What you need to do. Which lines in the rows below contain the string "Shop", matching case? Gather every such line and copy it in full.

Supplied data.
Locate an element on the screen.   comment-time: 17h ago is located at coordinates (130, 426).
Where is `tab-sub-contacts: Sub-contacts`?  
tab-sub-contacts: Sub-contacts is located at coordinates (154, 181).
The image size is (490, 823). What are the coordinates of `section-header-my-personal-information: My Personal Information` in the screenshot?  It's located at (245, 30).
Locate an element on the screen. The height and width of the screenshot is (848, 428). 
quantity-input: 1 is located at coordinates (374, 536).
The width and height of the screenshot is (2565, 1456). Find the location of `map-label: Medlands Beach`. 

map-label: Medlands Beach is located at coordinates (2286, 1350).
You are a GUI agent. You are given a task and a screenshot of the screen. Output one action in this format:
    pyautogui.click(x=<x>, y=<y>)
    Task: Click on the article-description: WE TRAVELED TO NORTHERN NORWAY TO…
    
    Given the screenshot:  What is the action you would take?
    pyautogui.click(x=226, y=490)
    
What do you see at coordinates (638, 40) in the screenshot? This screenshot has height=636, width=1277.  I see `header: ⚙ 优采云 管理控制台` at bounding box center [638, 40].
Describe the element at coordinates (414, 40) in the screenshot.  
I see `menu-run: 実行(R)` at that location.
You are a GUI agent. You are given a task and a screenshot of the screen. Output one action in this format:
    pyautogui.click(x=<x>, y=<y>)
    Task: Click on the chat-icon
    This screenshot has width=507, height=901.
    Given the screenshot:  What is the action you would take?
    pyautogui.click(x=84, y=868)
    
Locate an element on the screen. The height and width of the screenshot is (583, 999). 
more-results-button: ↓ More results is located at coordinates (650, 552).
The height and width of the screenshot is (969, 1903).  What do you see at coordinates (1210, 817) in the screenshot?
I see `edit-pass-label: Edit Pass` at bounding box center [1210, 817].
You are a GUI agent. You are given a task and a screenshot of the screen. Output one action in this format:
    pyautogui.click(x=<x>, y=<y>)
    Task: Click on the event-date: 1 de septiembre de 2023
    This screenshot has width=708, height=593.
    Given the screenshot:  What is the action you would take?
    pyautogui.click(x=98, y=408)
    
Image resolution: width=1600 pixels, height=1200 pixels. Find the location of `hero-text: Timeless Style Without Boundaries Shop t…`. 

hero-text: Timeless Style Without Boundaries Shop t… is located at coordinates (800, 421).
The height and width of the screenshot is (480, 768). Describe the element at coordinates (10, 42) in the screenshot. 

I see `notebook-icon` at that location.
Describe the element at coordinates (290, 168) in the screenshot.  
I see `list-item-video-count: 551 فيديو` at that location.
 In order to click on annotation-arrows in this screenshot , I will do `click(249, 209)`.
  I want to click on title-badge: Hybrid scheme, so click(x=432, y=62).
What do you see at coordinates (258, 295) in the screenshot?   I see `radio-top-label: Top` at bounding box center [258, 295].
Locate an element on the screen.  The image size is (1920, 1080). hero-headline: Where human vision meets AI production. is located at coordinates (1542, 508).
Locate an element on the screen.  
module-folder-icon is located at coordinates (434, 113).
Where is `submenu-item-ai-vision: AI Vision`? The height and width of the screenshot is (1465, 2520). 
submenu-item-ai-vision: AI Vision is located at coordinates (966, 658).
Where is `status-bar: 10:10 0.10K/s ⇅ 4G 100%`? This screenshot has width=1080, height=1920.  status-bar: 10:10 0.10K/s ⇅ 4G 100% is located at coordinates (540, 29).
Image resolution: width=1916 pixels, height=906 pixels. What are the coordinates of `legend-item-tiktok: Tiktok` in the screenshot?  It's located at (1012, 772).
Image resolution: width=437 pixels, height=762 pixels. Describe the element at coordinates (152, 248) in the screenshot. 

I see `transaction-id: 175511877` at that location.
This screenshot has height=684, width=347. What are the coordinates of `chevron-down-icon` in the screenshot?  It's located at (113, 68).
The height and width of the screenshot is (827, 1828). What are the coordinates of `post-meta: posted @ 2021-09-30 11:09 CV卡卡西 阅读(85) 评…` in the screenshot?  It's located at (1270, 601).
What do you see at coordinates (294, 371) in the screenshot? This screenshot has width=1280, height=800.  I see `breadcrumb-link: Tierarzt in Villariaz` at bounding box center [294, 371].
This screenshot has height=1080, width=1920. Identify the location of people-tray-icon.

Solution for this exercise.
Image resolution: width=1600 pixels, height=1200 pixels. Find the location of `hero-text: Timeless Style Without Boundaries Shop t…`. 
hero-text: Timeless Style Without Boundaries Shop t… is located at coordinates (800, 421).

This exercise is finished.